Exercise instructions: Everything from the line with "496x719 pixels." to the end of the entries should be set down exactly, except the pictures.

Provided data:

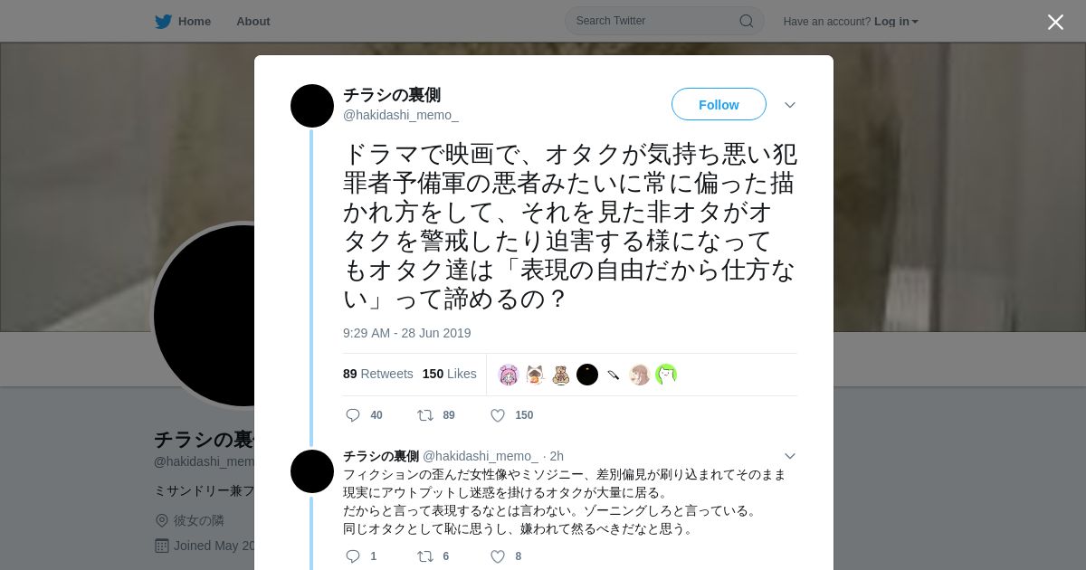Click the reply icon under main tweet
Viewport: 1086px width, 570px height.
pyautogui.click(x=353, y=415)
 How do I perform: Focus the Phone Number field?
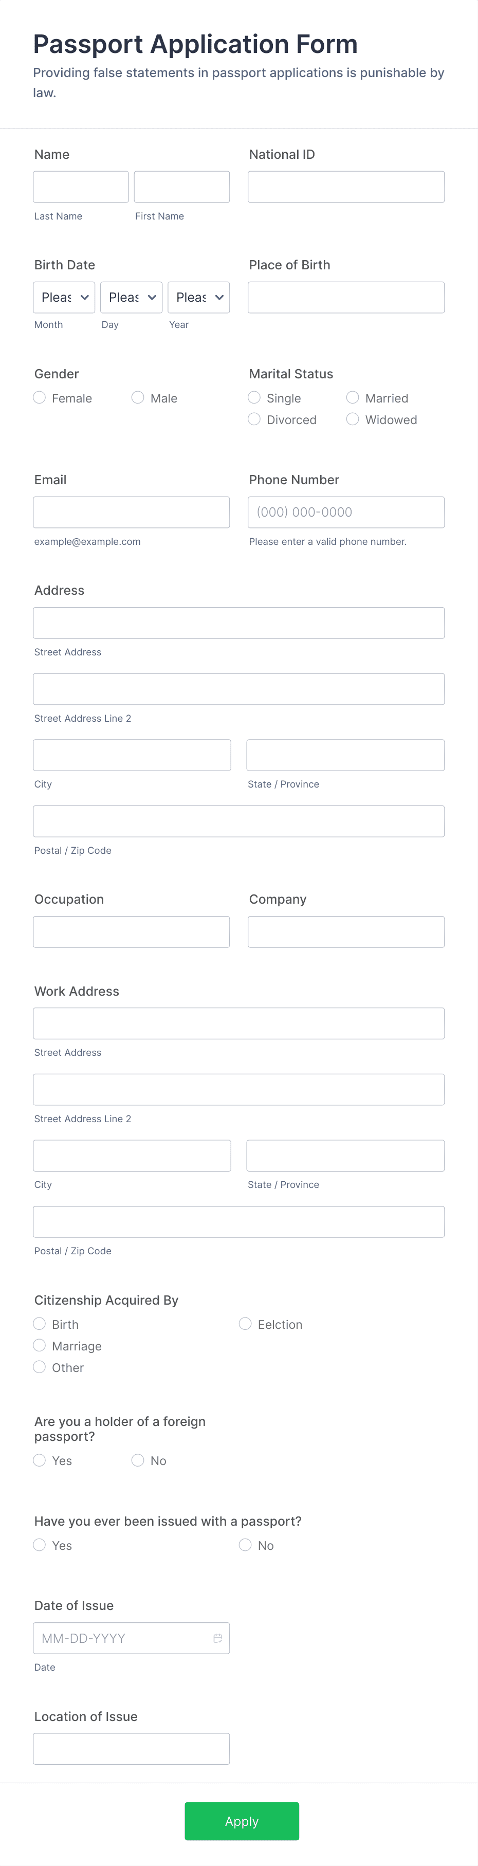click(345, 512)
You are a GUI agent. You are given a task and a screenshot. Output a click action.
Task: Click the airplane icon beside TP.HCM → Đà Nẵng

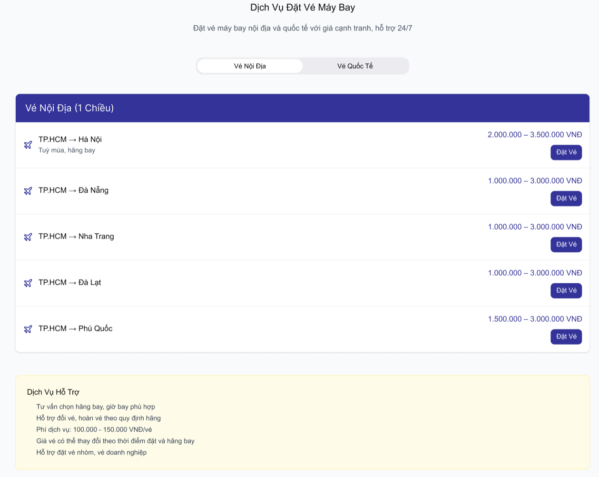[x=28, y=191]
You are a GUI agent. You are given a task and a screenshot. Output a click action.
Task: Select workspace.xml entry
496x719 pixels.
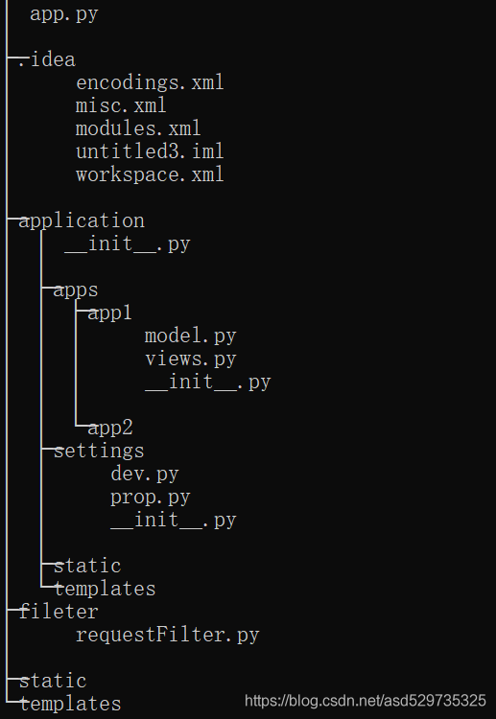pyautogui.click(x=150, y=174)
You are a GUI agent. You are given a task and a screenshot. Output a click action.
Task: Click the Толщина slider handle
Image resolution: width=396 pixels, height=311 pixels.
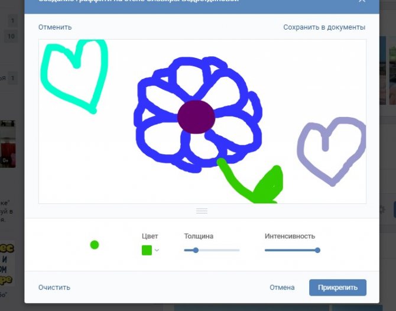[196, 250]
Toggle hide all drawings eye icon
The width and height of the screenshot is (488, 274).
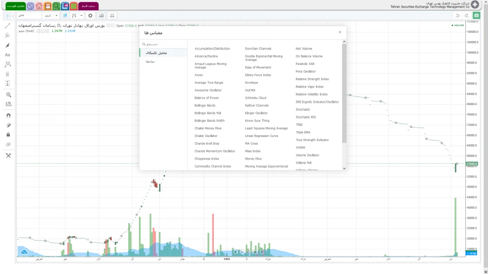tap(8, 144)
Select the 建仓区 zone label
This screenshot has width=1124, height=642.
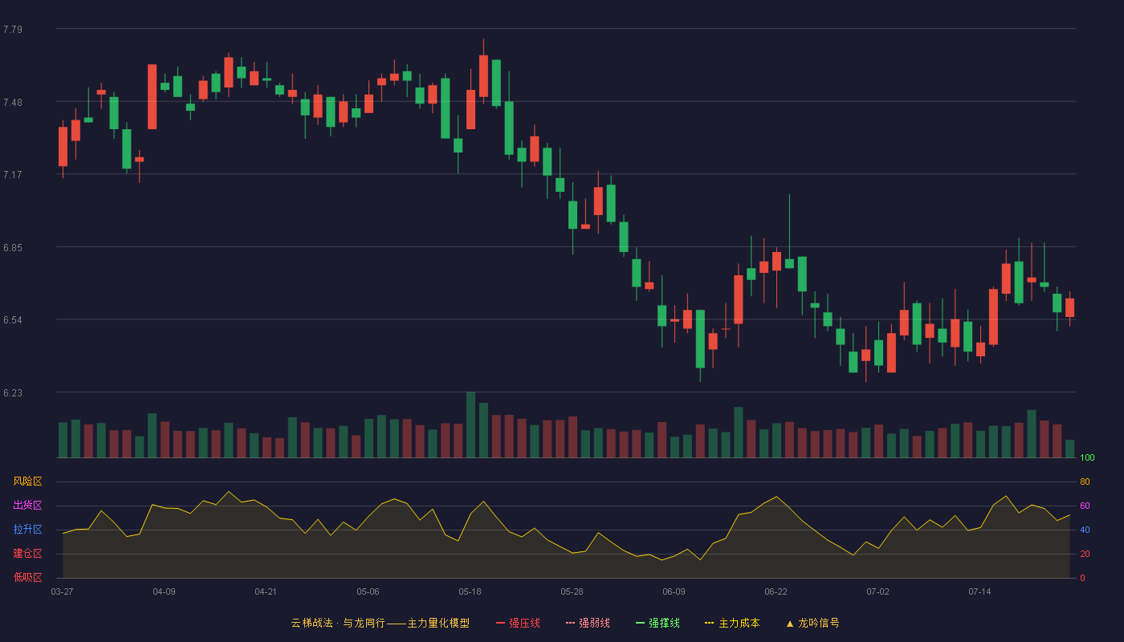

Answer to this problem:
496x719 pixels.
pyautogui.click(x=150, y=174)
You are a GUI agent. You are given a task and a screenshot. Output a click action.
Task: Click the Толщина slider handle
Image resolution: width=396 pixels, height=311 pixels.
[196, 250]
Toggle hide all drawings eye icon
The width and height of the screenshot is (488, 274).
tap(8, 144)
Select the 建仓区 zone label
This screenshot has width=1124, height=642.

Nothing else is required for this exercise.